[Work request] The lines from the top of the records below through the one containing "This screenshot has height=617, width=367." are to be transcribed exactly, and nothing else is to be added.

^^^^^^^^

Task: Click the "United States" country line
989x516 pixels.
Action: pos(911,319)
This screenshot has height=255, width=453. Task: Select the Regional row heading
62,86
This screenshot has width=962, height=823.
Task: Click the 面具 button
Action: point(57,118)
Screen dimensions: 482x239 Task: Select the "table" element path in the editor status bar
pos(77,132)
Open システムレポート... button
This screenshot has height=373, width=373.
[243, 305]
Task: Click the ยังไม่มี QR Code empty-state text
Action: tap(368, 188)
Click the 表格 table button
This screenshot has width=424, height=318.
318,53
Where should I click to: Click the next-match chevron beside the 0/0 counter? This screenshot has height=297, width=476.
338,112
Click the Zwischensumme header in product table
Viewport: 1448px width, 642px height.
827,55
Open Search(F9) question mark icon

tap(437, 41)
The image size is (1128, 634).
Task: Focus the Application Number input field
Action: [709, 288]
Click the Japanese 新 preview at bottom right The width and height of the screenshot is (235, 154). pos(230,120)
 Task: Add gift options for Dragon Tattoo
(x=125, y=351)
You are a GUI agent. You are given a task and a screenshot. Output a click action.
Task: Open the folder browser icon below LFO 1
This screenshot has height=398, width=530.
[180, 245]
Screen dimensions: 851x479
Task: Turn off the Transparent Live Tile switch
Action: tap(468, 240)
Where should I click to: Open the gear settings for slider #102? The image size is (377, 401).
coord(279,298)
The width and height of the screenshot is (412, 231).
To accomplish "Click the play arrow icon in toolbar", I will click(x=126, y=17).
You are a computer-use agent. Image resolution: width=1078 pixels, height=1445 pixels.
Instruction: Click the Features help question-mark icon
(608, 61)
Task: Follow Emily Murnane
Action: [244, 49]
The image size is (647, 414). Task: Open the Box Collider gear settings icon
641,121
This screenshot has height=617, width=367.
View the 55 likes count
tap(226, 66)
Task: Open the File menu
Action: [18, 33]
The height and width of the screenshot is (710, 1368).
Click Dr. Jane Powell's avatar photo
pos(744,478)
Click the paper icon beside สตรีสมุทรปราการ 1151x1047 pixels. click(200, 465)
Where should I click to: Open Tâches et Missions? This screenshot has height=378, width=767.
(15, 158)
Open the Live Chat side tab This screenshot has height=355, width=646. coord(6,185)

^^^^^^^^

[Answer box]
Task: Click the "United States" country line
989x516 pixels.
Action: pos(911,319)
This screenshot has height=255, width=453. Task: Select the Regional row heading
62,86
This screenshot has width=962, height=823.
Task: Click the 面具 button
Action: point(57,118)
Screen dimensions: 482x239 Task: Select the "table" element path in the editor status bar
pos(77,132)
Open システムレポート... button
This screenshot has height=373, width=373.
[243, 305]
Task: Click the ยังไม่มี QR Code empty-state text
Action: tap(368, 188)
Click the 表格 table button
This screenshot has width=424, height=318.
318,53
Where should I click to: Click the next-match chevron beside the 0/0 counter? This screenshot has height=297, width=476.
338,112
Click the Zwischensumme header in product table
Viewport: 1448px width, 642px height.
827,55
Open Search(F9) question mark icon

tap(437, 41)
The image size is (1128, 634).
Task: Focus the Application Number input field
Action: [709, 288]
Click the Japanese 新 preview at bottom right The width and height of the screenshot is (235, 154). pos(230,120)
 Task: Add gift options for Dragon Tattoo
(x=125, y=351)
You are a GUI agent. You are given a task and a screenshot. Output a click action.
Task: Open the folder browser icon below LFO 1
This screenshot has height=398, width=530.
[180, 245]
Screen dimensions: 851x479
Task: Turn off the Transparent Live Tile switch
Action: tap(468, 240)
Where should I click to: Open the gear settings for slider #102? The image size is (377, 401).
coord(279,298)
The width and height of the screenshot is (412, 231).
To accomplish "Click the play arrow icon in toolbar", I will click(x=126, y=17).
You are a computer-use agent. Image resolution: width=1078 pixels, height=1445 pixels.
Instruction: Click the Features help question-mark icon
(608, 61)
Task: Follow Emily Murnane
Action: [244, 49]
The image size is (647, 414). Task: Open the Box Collider gear settings icon
641,121
This screenshot has height=617, width=367.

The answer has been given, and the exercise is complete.